If security is hampering your business, you need to look at your security policy: If you’ve got four or five thousand devices out there, with employees able to access work information on each device, you get a number of things happening. A: They lose them. B: They lose them in really embarrassing places, like public transport, buses trains, restaurants and bars and pubs – even throwing them in a bin. All of those places you’ve heard in the horror stories we see in the media.
But it’s not only that they lose them – it’s that when they leave the company they hardly ever return them. They keep them.

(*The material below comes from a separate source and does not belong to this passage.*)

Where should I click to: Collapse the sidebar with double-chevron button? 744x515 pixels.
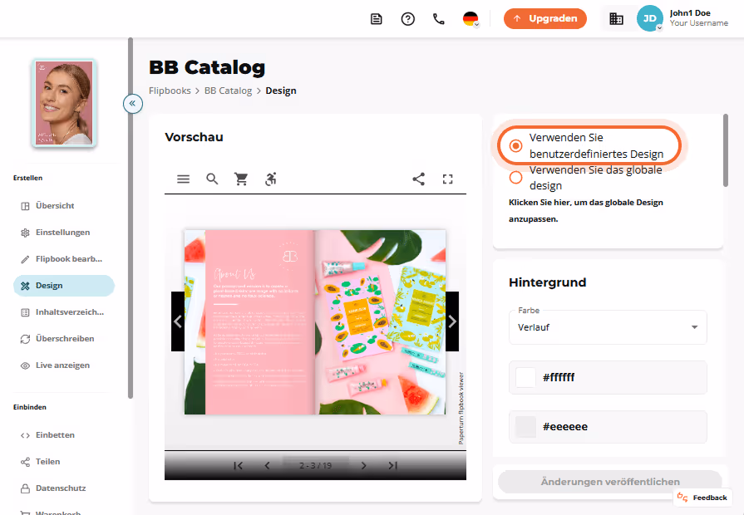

And if that’s got data on it that could be useful to the new company, but very destructive to the old company, then in the end you need a way of preventing that.
I’m a believer that passwords will eventually be phased out. I think we’ll find another way of securing our data, because in the end it’s not the technology that’s the weak link – it’s the person. If you ask someone to remember all these passwords for all your different business and social accounts, people fall into two camps:
They go for the easy password, one size fits all. They use the same password for everything.
Or they use two passwords: one for business, one for personal.
The other thing that happens when a business ask their employees to have different passwords for all their accounts is that first of all, they forget them. Either that, or they write them down – so that’s an instant possible breach.
Any of these government departments and commercial entities you speak to and ask “how many laptops have you lost over the last year?” – it was actually 60 lost from one government department up in Scotland, and other places I’ve been to, four have been lost – they don’t know where they are!